• _DATA FOR REVIEW_

=== Section Start ===

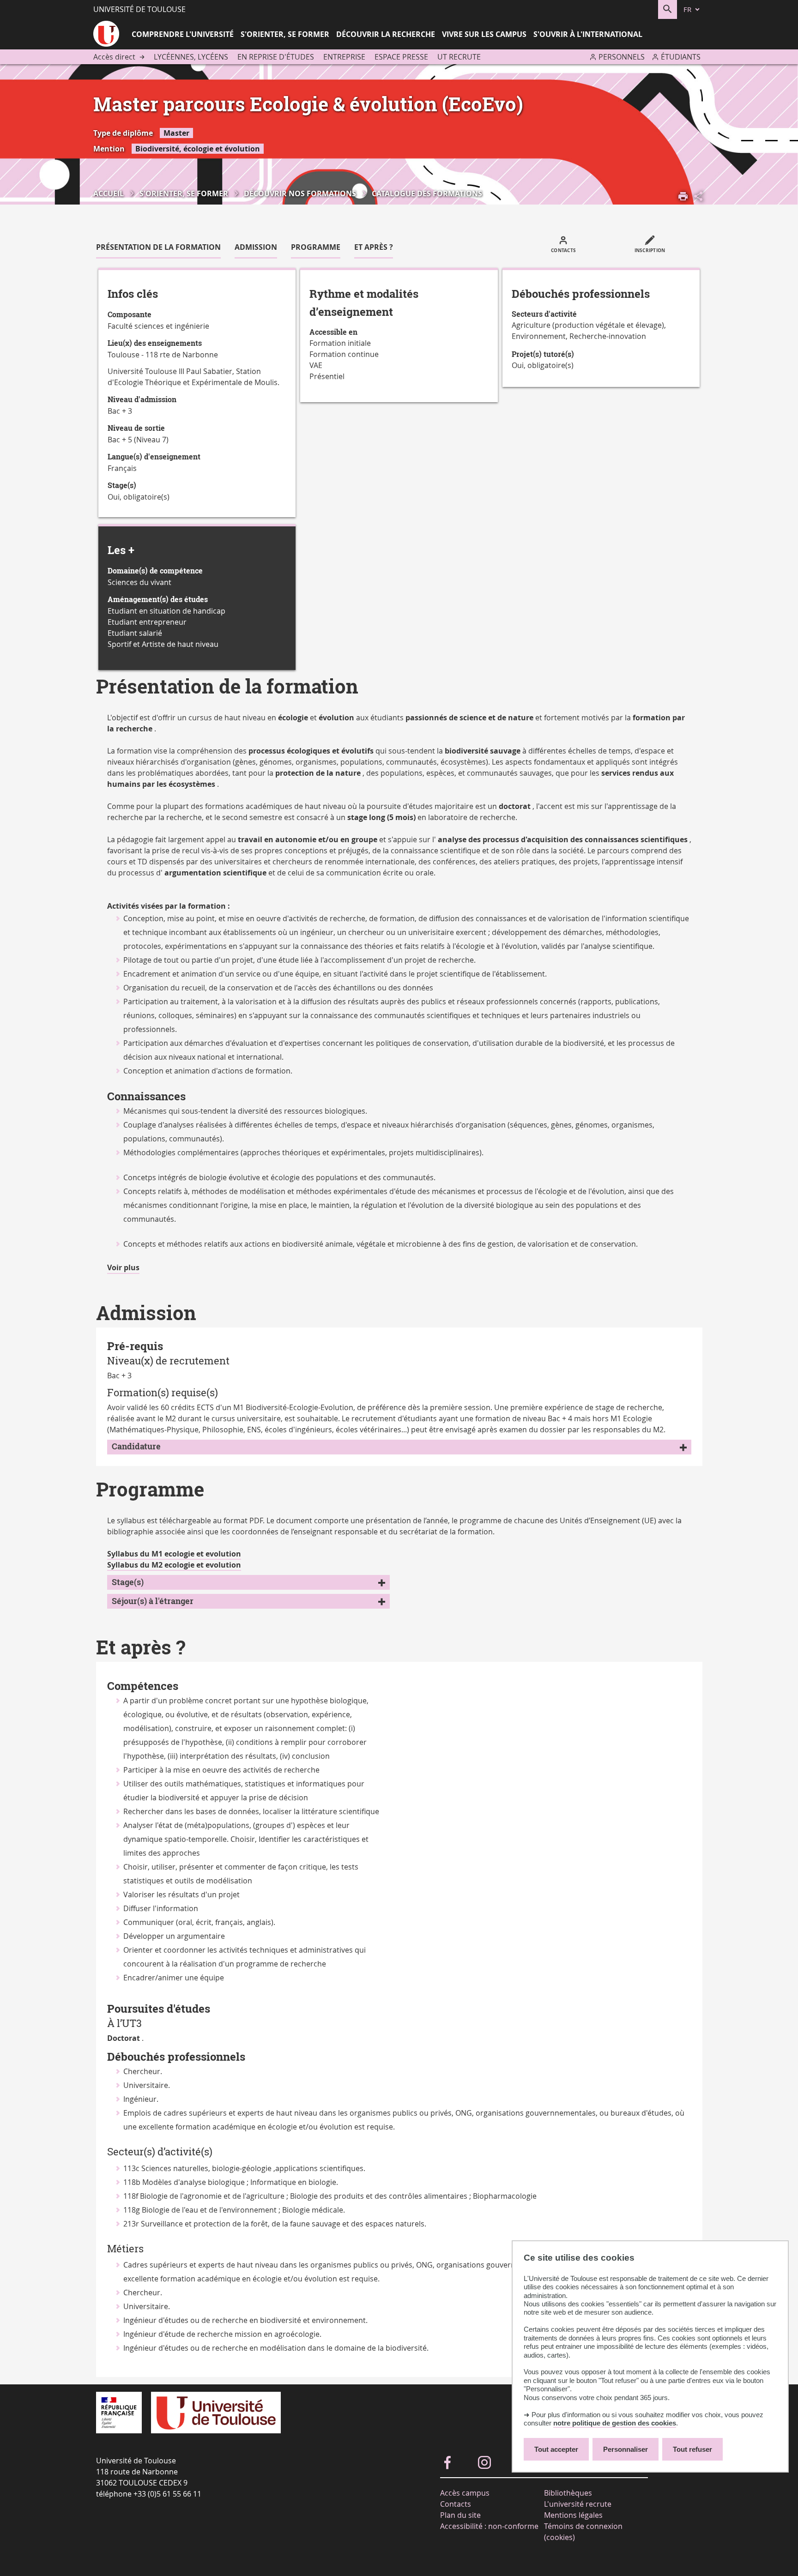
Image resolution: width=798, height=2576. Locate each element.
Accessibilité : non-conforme (489, 2526)
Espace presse (401, 57)
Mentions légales (573, 2515)
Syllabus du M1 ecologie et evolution (174, 1554)
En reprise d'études (275, 57)
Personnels (621, 57)
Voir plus (123, 1268)
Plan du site (460, 2515)
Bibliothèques (568, 2493)
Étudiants (681, 57)
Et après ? (373, 247)
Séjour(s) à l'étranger (152, 1601)
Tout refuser (692, 2449)
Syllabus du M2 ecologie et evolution (174, 1565)
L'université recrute (577, 2504)
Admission (256, 247)
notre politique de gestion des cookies (614, 2423)
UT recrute (459, 57)
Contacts (455, 2504)
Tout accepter (556, 2449)
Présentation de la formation (158, 247)
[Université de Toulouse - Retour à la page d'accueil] (106, 35)
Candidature (136, 1446)
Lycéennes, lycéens (191, 57)
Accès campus (465, 2493)
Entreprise (344, 57)
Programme (315, 247)
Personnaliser (625, 2449)
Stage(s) (128, 1582)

=== Section End ===

• _TASK INSTRUCTIONS_
Since pictures are not part of the copy, set down only the remaining data exactly.

• _ANSWER AREA_
Image resolution: width=798, height=2576. Locate each element.
Accessibilité : non-conforme (489, 2526)
Espace presse (401, 57)
Mentions légales (573, 2515)
Syllabus du M1 ecologie et evolution (174, 1554)
En reprise d'études (275, 57)
Personnels (621, 57)
Voir plus (123, 1268)
Plan du site (460, 2515)
Bibliothèques (568, 2493)
Étudiants (681, 57)
Et après ? (373, 247)
Séjour(s) à l'étranger (152, 1601)
Tout refuser (692, 2449)
Syllabus du M2 ecologie et evolution (174, 1565)
L'université recrute (577, 2504)
Admission (256, 247)
notre politique de gestion des cookies (614, 2423)
UT recrute (459, 57)
Contacts (455, 2504)
Tout accepter (556, 2449)
Présentation de la formation (158, 247)
[Université de Toulouse - Retour à la page d'accueil] (106, 35)
Candidature (136, 1446)
Lycéennes, lycéens (191, 57)
Accès campus (465, 2493)
Entreprise (344, 57)
Programme (315, 247)
Personnaliser (625, 2449)
Stage(s) (128, 1582)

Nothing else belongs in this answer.